Grant interjected: “I feel sad (too), because Jamaica already has a bad reputation and with all of this and all the media attention it is getting, it makes it look like we’re more lawless because the criminals are banding together to challenge the security forces. And what makes it worse is that a lot of (outsiders) don’t know how big Jamaica is and how small Tivoli is compared to that, so they think that it’s all of Jamaica that is in turmoil. I’m just waiting and watching for a solution, knowing sadly that even if they catch this one person, it won’t solve the problem,” she sighed.

Several of them said they have reconsidered travelling to Jamaica in the wake of the unfolding impasse. Others pledge they will not return home permanently or invest in business in Jamaica unless and until the Government reins in and reduces the level of criminal violence in the island.

President of the steering committee for the fledgling Diaspora group, Sharlene Escoe, who has been in Provo for the past 12 years, also weighed in.

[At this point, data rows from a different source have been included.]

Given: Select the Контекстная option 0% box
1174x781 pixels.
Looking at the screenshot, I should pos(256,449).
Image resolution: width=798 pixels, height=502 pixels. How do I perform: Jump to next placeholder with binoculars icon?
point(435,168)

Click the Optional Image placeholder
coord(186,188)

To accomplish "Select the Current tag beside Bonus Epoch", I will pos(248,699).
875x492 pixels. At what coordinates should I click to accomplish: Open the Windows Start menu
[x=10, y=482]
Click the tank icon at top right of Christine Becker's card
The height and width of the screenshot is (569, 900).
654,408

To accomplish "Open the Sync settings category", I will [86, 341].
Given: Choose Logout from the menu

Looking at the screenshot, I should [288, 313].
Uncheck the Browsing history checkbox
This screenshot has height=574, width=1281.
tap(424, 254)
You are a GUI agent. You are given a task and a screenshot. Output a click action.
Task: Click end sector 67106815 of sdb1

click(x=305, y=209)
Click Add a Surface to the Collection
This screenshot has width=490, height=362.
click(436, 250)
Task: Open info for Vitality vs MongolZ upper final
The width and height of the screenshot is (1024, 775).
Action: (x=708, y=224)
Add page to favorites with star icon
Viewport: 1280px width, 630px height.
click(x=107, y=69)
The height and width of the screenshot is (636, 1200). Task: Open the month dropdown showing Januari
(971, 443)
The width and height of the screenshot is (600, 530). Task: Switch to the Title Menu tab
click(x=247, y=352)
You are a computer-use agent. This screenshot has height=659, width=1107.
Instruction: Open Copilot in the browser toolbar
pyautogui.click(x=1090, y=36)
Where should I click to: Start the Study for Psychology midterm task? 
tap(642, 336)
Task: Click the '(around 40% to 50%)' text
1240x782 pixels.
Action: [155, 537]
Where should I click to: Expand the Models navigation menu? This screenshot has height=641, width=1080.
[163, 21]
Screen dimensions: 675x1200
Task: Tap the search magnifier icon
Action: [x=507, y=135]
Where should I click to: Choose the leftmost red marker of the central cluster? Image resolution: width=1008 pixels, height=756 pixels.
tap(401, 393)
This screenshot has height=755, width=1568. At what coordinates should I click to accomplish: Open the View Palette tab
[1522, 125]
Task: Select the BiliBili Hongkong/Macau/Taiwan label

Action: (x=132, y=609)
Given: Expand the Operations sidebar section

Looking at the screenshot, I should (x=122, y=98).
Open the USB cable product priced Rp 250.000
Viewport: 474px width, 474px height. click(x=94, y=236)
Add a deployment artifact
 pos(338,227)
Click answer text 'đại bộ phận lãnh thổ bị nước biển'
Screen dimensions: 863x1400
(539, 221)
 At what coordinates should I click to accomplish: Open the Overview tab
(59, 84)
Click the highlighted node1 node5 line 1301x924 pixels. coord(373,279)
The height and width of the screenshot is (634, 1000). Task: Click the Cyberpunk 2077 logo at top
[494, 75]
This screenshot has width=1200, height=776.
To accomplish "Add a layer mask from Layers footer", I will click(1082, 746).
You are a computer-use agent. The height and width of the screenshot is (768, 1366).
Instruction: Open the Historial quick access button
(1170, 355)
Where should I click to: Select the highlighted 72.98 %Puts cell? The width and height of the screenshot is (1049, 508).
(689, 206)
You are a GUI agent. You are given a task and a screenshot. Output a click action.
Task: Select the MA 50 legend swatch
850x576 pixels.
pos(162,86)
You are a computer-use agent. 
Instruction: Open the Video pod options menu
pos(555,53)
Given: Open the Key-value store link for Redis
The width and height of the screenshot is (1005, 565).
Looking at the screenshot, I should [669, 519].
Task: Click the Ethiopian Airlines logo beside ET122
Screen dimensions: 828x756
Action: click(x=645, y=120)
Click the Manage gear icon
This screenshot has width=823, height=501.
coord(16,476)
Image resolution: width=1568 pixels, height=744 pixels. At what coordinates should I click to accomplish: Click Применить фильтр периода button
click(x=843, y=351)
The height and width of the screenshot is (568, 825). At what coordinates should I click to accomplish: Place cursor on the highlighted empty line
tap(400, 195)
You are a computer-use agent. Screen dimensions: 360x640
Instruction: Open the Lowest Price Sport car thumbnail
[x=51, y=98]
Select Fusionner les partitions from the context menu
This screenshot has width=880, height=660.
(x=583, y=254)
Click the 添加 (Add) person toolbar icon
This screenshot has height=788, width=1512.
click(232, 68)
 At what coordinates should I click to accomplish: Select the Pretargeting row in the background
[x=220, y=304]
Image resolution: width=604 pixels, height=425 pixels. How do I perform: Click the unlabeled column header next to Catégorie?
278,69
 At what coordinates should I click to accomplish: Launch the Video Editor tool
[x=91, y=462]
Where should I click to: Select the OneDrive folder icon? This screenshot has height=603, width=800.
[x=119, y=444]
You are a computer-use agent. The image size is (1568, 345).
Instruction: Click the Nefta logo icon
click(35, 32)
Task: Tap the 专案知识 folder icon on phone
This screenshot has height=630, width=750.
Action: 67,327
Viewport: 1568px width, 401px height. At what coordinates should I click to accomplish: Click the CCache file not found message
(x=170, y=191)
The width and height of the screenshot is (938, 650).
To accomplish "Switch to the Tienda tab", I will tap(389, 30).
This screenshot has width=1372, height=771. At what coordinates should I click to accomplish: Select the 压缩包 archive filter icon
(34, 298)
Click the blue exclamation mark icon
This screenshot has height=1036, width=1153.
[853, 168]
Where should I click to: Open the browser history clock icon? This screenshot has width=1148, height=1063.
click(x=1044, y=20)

“I myself want to invest in my country. I want to open an eco-lodge there, but I feel trapped,” she said. “I want to give back, but where am I going to give back? How am I going to operate my business, which will have to be out in the open, knowing that I’m not secure?”

Escoe related an incident two years ago in which her five-bedroom, five-bathroom house in a Montego Bay suburb was broken into while she was visiting on vacation. It was the straw that broke the proverbial camel’s back for her.

“The house is now locked up. I’m not going back there to live. I’m afraid of going home. When I go (to Jamaica) these days I stay in a hotel. I have to be a tourist in Jamaica now and that’s too sad,” she said.

It was an act of criminal violence that drove educator Wayne Jackson away as well. When his helper was raped at his house, also in Montego Bay, his family packed up and headed here.

Like Escoe, Hylton McCarthy, who operates a tailoring business on Provo, said he too was fearful of returning to do business in Jamaica. His main concern was being targeted by criminals during his business expansion. He said if the crime rate were to decrease, he, like many other expatriates, would go home.

“It’s not about the money or the stability of the economy,” he said. “I relocated because of the difficulty of doing business there. I closed my business and came here as a singing evangelist but when I saw the opportunities that exist here, I reopened it.”

The group feels the situation presents an opportunity to arrest lawlessness but believes there is a lack of political will to get it done. Still, as Kirkland King puts it, they hope that the Government learns the obvious lesson that it can’t befriend criminals and have them as the go-between between residents and the police.

“It sets a dangerous precedent,” said King.